TF: There’s always pressure to produce the ‘employable graduate’. How will universities in future resolve the conflict between strong employability skills and learning to learn? Or maybe it isn’t a conflict, they are both complementary?
CÓhÓ: In some ways it is a conflict. I think the interest in education in Ireland is interesting. There is always a drama every August and September about the Leaving Cert results and CAO. There is a real interest in, and concern for, education that comes out of the sense that education is the best way to progress your career and therefore your life more generally. So there is always going to be pressure to produce the employable graduate, but what makes a graduate employable will change over time. In the context of AI and the changing context of technology, the employment needs always change; how do universities adapt to that?
That brings us back to that learning to learn idea. What we are trying to develop in our graduates and in our research is that capacity to be agile, to respond to change over time, and to respond to challenges. I think COVID has been egregious and really difficult, and tragic for many people. But it also had a learning context in that I think that capacity to learn in uncertainty is an important attribute, and in many ways our students potentially learned more in the context of COVID than in other more certain contexts. There was a real challenge in dealing with ambiguity. It was very stressful, but I wonder in time whether that will be valuable learning for us. That sense of agility is what we are striving for. Is there sometimes tension there? Yes, but what we are passing on to our graduates or sustaining in our research is an ability to think in a particular frame. The employment context will always change so employability will always be a moving target.

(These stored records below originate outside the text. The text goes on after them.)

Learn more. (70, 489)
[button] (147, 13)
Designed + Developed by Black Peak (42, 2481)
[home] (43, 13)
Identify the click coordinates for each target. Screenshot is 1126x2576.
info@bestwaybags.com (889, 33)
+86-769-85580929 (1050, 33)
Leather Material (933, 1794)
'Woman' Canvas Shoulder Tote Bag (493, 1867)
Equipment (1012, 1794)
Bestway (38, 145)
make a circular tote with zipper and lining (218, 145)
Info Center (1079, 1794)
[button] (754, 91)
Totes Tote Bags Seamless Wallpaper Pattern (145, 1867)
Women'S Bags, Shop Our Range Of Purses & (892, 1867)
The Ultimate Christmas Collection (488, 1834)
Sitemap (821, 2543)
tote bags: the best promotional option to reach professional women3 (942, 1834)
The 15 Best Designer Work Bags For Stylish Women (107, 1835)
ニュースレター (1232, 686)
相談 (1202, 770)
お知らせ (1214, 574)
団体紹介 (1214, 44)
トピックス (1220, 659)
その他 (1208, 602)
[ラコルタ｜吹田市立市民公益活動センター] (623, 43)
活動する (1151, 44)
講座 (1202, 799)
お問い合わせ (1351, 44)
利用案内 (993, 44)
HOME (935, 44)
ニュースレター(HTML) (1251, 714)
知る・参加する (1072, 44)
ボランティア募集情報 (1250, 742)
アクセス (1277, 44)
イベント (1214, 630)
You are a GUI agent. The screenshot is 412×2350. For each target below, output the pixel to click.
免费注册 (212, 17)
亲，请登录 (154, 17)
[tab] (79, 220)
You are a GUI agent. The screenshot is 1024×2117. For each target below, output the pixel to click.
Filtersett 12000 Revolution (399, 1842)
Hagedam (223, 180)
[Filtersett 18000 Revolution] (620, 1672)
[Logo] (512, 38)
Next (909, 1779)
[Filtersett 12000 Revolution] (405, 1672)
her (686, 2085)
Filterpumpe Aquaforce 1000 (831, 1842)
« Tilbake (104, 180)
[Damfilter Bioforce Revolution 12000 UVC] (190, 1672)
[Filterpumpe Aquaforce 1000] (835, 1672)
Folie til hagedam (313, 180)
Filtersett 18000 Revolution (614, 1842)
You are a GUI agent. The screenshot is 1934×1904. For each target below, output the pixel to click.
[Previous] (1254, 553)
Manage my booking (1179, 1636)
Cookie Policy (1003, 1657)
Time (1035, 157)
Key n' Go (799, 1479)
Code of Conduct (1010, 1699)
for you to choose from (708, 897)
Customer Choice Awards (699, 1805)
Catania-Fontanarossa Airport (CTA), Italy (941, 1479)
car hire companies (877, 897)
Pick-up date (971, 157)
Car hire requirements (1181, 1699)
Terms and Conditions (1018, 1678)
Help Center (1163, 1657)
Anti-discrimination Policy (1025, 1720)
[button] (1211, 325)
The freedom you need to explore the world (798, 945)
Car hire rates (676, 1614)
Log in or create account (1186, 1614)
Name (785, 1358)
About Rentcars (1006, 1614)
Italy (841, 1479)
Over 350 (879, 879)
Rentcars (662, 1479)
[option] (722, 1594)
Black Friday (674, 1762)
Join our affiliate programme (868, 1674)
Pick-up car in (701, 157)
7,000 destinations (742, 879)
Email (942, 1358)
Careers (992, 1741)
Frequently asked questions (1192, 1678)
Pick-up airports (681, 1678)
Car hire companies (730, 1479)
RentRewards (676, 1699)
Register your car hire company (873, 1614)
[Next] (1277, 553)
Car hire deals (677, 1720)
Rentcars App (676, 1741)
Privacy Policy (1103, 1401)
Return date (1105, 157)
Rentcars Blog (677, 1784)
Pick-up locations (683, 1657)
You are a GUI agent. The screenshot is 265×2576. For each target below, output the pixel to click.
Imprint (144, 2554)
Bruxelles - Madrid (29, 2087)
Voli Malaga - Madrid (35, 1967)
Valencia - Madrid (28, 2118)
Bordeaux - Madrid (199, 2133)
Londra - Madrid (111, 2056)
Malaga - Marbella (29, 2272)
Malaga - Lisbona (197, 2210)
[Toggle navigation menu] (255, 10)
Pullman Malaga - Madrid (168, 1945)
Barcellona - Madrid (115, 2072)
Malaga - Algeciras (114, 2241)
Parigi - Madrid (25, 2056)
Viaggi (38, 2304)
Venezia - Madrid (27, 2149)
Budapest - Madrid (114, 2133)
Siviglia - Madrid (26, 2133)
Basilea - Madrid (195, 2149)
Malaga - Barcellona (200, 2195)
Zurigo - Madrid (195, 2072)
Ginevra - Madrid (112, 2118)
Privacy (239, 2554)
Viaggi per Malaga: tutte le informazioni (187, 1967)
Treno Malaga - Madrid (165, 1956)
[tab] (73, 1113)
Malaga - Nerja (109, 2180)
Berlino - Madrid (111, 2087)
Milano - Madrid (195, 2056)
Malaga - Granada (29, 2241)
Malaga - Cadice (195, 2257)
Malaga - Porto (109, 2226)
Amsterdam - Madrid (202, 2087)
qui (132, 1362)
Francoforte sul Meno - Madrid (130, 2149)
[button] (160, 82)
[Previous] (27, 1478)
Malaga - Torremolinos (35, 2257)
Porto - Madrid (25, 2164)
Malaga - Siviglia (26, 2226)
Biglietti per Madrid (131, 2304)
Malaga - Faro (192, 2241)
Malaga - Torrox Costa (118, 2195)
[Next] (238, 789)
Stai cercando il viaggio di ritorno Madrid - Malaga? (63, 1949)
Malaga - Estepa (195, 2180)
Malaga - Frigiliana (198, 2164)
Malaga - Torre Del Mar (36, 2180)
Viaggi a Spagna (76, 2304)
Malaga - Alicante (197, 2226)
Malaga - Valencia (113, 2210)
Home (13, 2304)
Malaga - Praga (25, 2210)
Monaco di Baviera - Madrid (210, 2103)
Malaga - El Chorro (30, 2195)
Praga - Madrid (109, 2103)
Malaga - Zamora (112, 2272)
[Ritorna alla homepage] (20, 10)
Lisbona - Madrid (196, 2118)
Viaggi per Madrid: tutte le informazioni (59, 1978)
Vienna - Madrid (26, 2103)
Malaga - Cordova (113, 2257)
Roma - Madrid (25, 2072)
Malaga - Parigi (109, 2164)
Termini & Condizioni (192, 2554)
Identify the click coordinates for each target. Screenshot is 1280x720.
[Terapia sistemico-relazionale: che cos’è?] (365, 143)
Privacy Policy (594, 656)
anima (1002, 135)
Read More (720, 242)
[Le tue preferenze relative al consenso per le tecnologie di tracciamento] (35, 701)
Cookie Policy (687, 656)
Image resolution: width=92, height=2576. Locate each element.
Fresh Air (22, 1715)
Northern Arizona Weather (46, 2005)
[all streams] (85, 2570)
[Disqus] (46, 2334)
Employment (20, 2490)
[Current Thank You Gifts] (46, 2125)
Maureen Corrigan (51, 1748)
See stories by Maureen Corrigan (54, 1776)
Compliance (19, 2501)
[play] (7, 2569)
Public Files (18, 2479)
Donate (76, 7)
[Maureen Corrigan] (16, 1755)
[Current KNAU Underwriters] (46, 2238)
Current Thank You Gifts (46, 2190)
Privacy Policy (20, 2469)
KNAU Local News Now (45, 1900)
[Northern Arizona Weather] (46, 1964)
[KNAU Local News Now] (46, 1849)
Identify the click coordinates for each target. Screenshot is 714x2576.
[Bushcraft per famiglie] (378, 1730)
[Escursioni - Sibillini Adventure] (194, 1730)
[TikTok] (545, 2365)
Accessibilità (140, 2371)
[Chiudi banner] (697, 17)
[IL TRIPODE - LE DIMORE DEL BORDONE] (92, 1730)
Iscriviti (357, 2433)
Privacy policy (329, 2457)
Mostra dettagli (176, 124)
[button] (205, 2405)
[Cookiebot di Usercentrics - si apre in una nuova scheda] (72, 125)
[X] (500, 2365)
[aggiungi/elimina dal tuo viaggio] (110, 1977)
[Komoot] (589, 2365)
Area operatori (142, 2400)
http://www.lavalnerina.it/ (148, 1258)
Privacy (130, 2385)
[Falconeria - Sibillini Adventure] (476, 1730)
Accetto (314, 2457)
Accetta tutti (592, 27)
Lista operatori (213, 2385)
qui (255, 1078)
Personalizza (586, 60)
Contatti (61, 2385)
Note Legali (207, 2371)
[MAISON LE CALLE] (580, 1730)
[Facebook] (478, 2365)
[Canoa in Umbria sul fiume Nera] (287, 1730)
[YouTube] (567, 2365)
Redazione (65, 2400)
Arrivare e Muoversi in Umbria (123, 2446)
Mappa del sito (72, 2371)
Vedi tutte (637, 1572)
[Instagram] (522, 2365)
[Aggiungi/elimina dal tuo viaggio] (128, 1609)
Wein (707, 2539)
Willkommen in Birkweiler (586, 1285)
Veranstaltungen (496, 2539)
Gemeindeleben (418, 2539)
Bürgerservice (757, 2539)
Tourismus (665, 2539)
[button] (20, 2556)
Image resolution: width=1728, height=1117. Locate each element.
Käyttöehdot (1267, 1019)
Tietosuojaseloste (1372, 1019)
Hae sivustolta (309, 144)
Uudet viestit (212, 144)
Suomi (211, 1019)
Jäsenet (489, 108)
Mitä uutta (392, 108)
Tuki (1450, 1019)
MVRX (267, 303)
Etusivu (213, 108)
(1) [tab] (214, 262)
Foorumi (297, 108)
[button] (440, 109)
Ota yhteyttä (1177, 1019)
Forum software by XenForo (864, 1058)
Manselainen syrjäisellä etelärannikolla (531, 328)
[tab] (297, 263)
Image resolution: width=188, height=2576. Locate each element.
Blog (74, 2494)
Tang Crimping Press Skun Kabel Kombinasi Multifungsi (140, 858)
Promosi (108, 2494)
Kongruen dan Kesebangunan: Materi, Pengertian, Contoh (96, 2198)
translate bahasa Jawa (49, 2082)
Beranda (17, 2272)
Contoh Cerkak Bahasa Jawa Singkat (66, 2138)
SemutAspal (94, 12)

We use the word skill a lot in the context of technology and AI. I much prefer the word capacity – skill is very reductive. I often think of the Heaney phrase, “We are here to develop your capacities, your destinies are your own”. So, that sense of opening up, of finding what you can do and what’s your place, and your contribution to society more broadly – capacity is a better way of imagining what a university education will be. Skills you can transfer in a lab, or in a manual, or in an algorithm, or an expert system. Capacity is much broader; capacities are about what it means to be a human being. That’s what universities will need to think about in the context of education in the future. How we teach, how we learn, how we do research, and that sense of community that we have on the campus is a very important part of what it is to be human, and that won’t ever be replaced by an algorithm. We need to think about what that will mean for how we go about our business, both how we engage with students and how we engage as an institution externally.
TF: AI is going to impact employment – some roles will no longer exist, and there are jobs of the future that do not yet exist. What does the university of the future look like in that context?
CÓhÓ: Adult and lifelong learning will become increasingly important. If your employment context is changing well then the university has a role in helping adaptation. We do that already with a lot of partners. Universities will become more diverse in our ability to attract all the talents, and I think that makes for a better university, not just across social classes but also across all the age groups. Universities will not be only for 18-year-olds as undergraduate or 20-something-year-olds as postgraduates, but for a much broader group of people, who will come back to us very often.
Physically, my sense is that the sense of community will always be there, people will want to meet so I think a campus will always be there, and the campus will always be an important heart of any university. What the campus looks like might be more of a mix, we may have more of a flipped classroom approach. AI might help in that – in allowing greater interactivity; in helping us find new ways to engage with students. I’m not a great believer that technology will replace what we do, but it can certainly help us do what we do better.
There are probably three roles for the university – one is in thought leadership and policy; the second is in democratising education; and the third is going back to learning to learn and being agile. We have a role in levelling up and levelling out, and in mediating the impact of those changes, certainly. Democratising education will be important and we will have a greater role in bringing people into the university that don’t normally come to a university setting – they should see this as their own, as their place. That then enables and empowers a much broader group to have that discussion, but then also to progress based on that discussion, and having that diverse debate in the classroom. Then, going back to that sense of agility – of building capacity, of learning to learn, and having a very strong research base that allows us to know what is happening in AI and more generally in other sectors, and to have the radar out.